BEGIN

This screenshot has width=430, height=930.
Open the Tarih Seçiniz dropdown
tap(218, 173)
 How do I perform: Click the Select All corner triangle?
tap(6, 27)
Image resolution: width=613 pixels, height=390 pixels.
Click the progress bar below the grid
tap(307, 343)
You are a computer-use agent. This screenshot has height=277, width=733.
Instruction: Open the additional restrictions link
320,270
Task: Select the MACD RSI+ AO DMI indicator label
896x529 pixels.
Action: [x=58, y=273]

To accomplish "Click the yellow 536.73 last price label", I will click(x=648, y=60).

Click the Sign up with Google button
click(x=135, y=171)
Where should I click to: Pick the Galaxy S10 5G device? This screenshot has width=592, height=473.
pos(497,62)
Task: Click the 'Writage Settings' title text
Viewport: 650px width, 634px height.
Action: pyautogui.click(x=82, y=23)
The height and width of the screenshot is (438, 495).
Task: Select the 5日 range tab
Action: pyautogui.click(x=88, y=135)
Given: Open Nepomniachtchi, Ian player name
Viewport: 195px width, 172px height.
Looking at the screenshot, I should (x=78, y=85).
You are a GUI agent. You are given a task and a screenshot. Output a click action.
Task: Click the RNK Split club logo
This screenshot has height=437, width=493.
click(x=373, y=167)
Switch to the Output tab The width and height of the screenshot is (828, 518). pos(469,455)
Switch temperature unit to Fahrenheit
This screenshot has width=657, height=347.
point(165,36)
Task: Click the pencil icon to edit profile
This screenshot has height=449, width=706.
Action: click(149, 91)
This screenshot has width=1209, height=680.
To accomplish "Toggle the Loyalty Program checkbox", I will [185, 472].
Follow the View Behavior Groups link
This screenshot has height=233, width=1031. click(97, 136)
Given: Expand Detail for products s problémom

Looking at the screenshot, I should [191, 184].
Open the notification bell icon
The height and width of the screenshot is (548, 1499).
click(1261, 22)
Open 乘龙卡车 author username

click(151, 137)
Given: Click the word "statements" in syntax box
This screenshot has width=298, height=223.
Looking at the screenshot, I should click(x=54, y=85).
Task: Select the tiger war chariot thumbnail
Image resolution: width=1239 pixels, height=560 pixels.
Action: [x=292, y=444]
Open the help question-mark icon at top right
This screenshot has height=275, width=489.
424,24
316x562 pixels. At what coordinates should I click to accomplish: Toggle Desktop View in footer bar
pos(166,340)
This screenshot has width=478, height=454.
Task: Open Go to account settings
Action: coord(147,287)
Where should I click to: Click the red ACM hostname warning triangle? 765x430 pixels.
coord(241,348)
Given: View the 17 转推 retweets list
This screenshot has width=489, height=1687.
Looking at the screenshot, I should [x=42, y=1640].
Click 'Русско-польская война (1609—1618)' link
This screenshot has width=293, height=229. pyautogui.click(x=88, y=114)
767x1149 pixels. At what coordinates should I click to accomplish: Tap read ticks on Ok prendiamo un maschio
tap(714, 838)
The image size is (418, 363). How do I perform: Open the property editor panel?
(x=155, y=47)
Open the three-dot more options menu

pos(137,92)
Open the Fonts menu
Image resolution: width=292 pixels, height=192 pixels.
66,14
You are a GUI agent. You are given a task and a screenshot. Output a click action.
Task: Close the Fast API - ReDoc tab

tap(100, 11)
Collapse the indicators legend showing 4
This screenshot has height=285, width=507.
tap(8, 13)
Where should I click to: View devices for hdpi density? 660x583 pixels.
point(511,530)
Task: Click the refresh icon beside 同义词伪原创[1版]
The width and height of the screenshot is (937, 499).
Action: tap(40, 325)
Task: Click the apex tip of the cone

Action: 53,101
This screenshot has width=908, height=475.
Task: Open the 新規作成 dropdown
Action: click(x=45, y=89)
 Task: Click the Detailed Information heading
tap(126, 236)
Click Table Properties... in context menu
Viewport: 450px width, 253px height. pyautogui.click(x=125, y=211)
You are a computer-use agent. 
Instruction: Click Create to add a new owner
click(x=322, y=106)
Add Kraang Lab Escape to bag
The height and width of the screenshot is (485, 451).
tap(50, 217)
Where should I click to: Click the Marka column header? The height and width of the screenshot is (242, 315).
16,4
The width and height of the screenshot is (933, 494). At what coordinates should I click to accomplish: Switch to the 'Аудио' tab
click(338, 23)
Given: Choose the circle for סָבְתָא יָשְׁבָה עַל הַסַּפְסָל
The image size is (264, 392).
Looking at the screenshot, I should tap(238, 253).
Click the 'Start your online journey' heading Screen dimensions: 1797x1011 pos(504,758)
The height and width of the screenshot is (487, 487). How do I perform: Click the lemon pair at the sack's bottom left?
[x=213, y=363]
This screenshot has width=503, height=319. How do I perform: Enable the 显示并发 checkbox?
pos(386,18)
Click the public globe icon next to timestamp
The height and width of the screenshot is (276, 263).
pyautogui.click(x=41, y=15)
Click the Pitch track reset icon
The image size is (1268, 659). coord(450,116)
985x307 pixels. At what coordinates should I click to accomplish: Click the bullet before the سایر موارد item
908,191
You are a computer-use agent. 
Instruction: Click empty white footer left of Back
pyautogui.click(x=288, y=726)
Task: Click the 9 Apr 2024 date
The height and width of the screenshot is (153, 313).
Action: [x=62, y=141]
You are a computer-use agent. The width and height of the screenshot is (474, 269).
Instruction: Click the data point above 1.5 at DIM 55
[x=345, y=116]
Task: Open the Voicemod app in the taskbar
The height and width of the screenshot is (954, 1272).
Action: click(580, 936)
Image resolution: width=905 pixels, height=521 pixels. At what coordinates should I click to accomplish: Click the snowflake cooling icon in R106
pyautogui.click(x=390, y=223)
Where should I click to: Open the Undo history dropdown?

END

_Brief:_
The answer must be every record above, repeated exactly as written.

_The answer:_
This screenshot has width=430, height=930.
Open the Tarih Seçiniz dropdown
tap(218, 173)
 How do I perform: Click the Select All corner triangle?
tap(6, 27)
Image resolution: width=613 pixels, height=390 pixels.
Click the progress bar below the grid
tap(307, 343)
You are a computer-use agent. This screenshot has height=277, width=733.
Instruction: Open the additional restrictions link
320,270
Task: Select the MACD RSI+ AO DMI indicator label
896x529 pixels.
Action: [x=58, y=273]

To accomplish "Click the yellow 536.73 last price label", I will click(x=648, y=60).

Click the Sign up with Google button
click(x=135, y=171)
Where should I click to: Pick the Galaxy S10 5G device? This screenshot has width=592, height=473.
pos(497,62)
Task: Click the 'Writage Settings' title text
Viewport: 650px width, 634px height.
Action: pyautogui.click(x=82, y=23)
The height and width of the screenshot is (438, 495).
Task: Select the 5日 range tab
Action: pyautogui.click(x=88, y=135)
Given: Open Nepomniachtchi, Ian player name
Viewport: 195px width, 172px height.
Looking at the screenshot, I should (x=78, y=85).
You are a GUI agent. You are given a task and a screenshot. Output a click action.
Task: Click the RNK Split club logo
This screenshot has height=437, width=493.
click(x=373, y=167)
Switch to the Output tab The width and height of the screenshot is (828, 518). pos(469,455)
Switch temperature unit to Fahrenheit
This screenshot has width=657, height=347.
point(165,36)
Task: Click the pencil icon to edit profile
This screenshot has height=449, width=706.
Action: click(149, 91)
This screenshot has width=1209, height=680.
To accomplish "Toggle the Loyalty Program checkbox", I will [185, 472].
Follow the View Behavior Groups link
This screenshot has height=233, width=1031. click(97, 136)
Given: Expand Detail for products s problémom

Looking at the screenshot, I should [191, 184].
Open the notification bell icon
The height and width of the screenshot is (548, 1499).
click(1261, 22)
Open 乘龙卡车 author username

click(151, 137)
Given: Click the word "statements" in syntax box
This screenshot has width=298, height=223.
Looking at the screenshot, I should click(x=54, y=85).
Task: Select the tiger war chariot thumbnail
Image resolution: width=1239 pixels, height=560 pixels.
Action: [x=292, y=444]
Open the help question-mark icon at top right
This screenshot has height=275, width=489.
424,24
316x562 pixels. At what coordinates should I click to accomplish: Toggle Desktop View in footer bar
pos(166,340)
This screenshot has width=478, height=454.
Task: Open Go to account settings
Action: coord(147,287)
Where should I click to: Click the red ACM hostname warning triangle? 765x430 pixels.
coord(241,348)
Given: View the 17 转推 retweets list
This screenshot has width=489, height=1687.
Looking at the screenshot, I should [x=42, y=1640].
Click 'Русско-польская война (1609—1618)' link
This screenshot has width=293, height=229. pyautogui.click(x=88, y=114)
767x1149 pixels. At what coordinates should I click to accomplish: Tap read ticks on Ok prendiamo un maschio
tap(714, 838)
The image size is (418, 363). How do I perform: Open the property editor panel?
(x=155, y=47)
Open the three-dot more options menu

pos(137,92)
Open the Fonts menu
Image resolution: width=292 pixels, height=192 pixels.
66,14
You are a GUI agent. You are given a task and a screenshot. Output a click action.
Task: Close the Fast API - ReDoc tab

tap(100, 11)
Collapse the indicators legend showing 4
This screenshot has height=285, width=507.
tap(8, 13)
Where should I click to: View devices for hdpi density? 660x583 pixels.
point(511,530)
Task: Click the refresh icon beside 同义词伪原创[1版]
The width and height of the screenshot is (937, 499).
Action: tap(40, 325)
Task: Click the apex tip of the cone

Action: 53,101
This screenshot has width=908, height=475.
Task: Open the 新規作成 dropdown
Action: click(x=45, y=89)
 Task: Click the Detailed Information heading
tap(126, 236)
Click Table Properties... in context menu
Viewport: 450px width, 253px height. pyautogui.click(x=125, y=211)
You are a computer-use agent. 
Instruction: Click Create to add a new owner
click(x=322, y=106)
Add Kraang Lab Escape to bag
The height and width of the screenshot is (485, 451).
tap(50, 217)
Where should I click to: Click the Marka column header? The height and width of the screenshot is (242, 315).
16,4
The width and height of the screenshot is (933, 494). At what coordinates should I click to accomplish: Switch to the 'Аудио' tab
click(338, 23)
Given: Choose the circle for סָבְתָא יָשְׁבָה עַל הַסַּפְסָל
The image size is (264, 392).
Looking at the screenshot, I should tap(238, 253).
Click the 'Start your online journey' heading Screen dimensions: 1797x1011 pos(504,758)
The height and width of the screenshot is (487, 487). How do I perform: Click the lemon pair at the sack's bottom left?
[x=213, y=363]
This screenshot has width=503, height=319. How do I perform: Enable the 显示并发 checkbox?
pos(386,18)
Click the public globe icon next to timestamp
The height and width of the screenshot is (276, 263).
pyautogui.click(x=41, y=15)
Click the Pitch track reset icon
The image size is (1268, 659). coord(450,116)
985x307 pixels. At what coordinates should I click to accomplish: Click the bullet before the سایر موارد item
908,191
You are a computer-use agent. 
Instruction: Click empty white footer left of Back
pyautogui.click(x=288, y=726)
Task: Click the 9 Apr 2024 date
The height and width of the screenshot is (153, 313).
Action: [x=62, y=141]
You are a computer-use agent. The width and height of the screenshot is (474, 269).
Instruction: Click the data point above 1.5 at DIM 55
[x=345, y=116]
Task: Open the Voicemod app in the taskbar
The height and width of the screenshot is (954, 1272).
Action: click(580, 936)
Image resolution: width=905 pixels, height=521 pixels. At what coordinates should I click to accomplish: Click the snowflake cooling icon in R106
pyautogui.click(x=390, y=223)
Where should I click to: Open the Undo history dropdown?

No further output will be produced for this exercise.